There has been a lot of indignation from American journalists about Russia’s harsh anti-gay laws, as there should be. But that indignation sure has a bad case of amnesia. Our record on tolerance of gays hasn’t been exactly stellar. One ugly, government-led attempt to isolate gays here doesn’t mean an entire country thinks that way. Nor does it follow that Russia is a hopeless backwater.

But most of the media’s anger has been reserved for the unfortunate reality that Marriott doesn’t run the world. There’s a kind of carping one-upmanship going on here: Your shower water is lukewarm? Mine is the color of whiskey!

Are reporters really complaining about their rooms when spectators are wondering whether a suicide bomb might go off? Yes, they are. Nice form.

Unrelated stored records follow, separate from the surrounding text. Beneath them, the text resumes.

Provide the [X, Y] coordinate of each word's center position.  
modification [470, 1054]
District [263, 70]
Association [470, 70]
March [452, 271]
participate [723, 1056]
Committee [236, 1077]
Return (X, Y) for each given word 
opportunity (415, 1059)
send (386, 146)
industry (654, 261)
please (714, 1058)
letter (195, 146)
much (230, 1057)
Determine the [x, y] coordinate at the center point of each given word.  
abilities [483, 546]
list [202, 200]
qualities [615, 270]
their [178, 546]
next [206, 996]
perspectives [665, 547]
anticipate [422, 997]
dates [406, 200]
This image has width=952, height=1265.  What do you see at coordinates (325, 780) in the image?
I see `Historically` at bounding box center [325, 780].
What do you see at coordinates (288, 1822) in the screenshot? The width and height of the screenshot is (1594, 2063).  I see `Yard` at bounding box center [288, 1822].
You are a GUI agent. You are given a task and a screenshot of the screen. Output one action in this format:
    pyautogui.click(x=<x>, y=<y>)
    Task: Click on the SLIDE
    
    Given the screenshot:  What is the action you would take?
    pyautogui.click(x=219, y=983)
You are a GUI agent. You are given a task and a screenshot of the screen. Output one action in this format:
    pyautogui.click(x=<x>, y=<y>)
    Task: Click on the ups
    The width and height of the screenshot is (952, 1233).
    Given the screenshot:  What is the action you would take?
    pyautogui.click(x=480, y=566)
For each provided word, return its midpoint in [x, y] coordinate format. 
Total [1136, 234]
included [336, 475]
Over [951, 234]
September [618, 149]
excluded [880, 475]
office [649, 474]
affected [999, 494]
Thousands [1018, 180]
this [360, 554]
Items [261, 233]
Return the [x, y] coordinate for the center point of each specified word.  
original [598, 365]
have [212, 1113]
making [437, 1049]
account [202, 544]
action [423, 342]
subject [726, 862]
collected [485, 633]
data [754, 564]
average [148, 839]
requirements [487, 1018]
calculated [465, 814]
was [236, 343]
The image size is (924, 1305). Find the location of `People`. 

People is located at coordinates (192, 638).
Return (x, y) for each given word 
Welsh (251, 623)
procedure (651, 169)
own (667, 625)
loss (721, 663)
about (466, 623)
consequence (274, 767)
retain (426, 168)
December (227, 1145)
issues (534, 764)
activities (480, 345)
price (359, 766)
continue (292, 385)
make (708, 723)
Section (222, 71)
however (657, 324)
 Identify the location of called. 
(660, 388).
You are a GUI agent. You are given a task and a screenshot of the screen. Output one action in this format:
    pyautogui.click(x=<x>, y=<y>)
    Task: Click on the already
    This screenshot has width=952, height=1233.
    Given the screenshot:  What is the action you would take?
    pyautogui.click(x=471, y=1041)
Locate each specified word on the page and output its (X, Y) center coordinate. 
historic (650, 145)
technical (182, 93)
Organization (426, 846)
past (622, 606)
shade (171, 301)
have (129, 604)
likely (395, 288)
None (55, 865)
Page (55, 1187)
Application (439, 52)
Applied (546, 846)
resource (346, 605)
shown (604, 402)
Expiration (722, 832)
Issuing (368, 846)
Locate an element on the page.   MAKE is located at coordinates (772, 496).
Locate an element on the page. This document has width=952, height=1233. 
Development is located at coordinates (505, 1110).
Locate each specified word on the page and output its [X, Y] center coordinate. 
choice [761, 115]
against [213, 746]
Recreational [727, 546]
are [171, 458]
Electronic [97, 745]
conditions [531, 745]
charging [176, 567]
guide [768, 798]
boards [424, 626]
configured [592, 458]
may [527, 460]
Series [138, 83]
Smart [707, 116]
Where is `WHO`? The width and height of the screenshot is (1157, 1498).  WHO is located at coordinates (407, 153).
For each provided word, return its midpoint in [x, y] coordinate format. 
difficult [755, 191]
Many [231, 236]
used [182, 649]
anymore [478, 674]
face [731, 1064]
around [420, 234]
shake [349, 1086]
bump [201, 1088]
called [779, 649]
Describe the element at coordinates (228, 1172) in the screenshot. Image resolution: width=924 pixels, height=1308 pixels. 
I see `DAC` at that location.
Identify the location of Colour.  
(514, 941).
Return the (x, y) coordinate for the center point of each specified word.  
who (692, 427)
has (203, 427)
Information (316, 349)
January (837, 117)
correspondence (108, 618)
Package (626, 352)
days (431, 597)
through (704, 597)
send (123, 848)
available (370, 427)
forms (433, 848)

Predictably, a Twitter account (@SochiProblems) has been compiling all that is wrong with these Olympics. It has 345,000 followers. An American bobsledder gets locked in his bathroom here, and a group cackle ensues. Somebody notices that many under-construction buildings around the city look like an ode to rubble, and people roll their eyes at the ham-handed Russkis. Why people who are not here would care about such things, I don’t know. But I get the feeling that if @SochiProblems tweeted “Fire!’’ these same people would run out of their houses.

This is my eighth Olympics and, trust me, this one isn’t the worst. That would be Atlanta, where bus drivers didn’t know their routes and are quite possibly in South Dakota now. The bus system here is a well-oiled machine. Trains to and from Olympic Park are free.

Most of the Russians don’t speak English well, if at all, but they try. If they can’t understand you, they try to find someone who can. They want this to go well.

The Cold War is over, folks, and although Russian president Vladimir Putin puts you in the mood for 1970s, cloak-and-dagger intrigue, he may be more egomaniac than enemy. He somehow spent $51 billion on this extravaganza, taking Olympic corruption to heights never seen before.

Not everybody lives like we Americans do. You might argue that if a country gets an Olympics, it has a duty to have everything running perfectly when the competition begins. Well, get used to this. The International Olympic Committee continues to award the Games to places that might raise eyebrows — Rio de Janeiro in 2016, for example.

The Soviet era ended in 1991. That’s not so long ago. Russia’s infrastructure isn’t what ours is. Many things still look communist here, and some pampered media members are having a problem with that.

Whatever you do, please don’t tell them or @SochiProblems about the Roman Colosseum (#whatadump).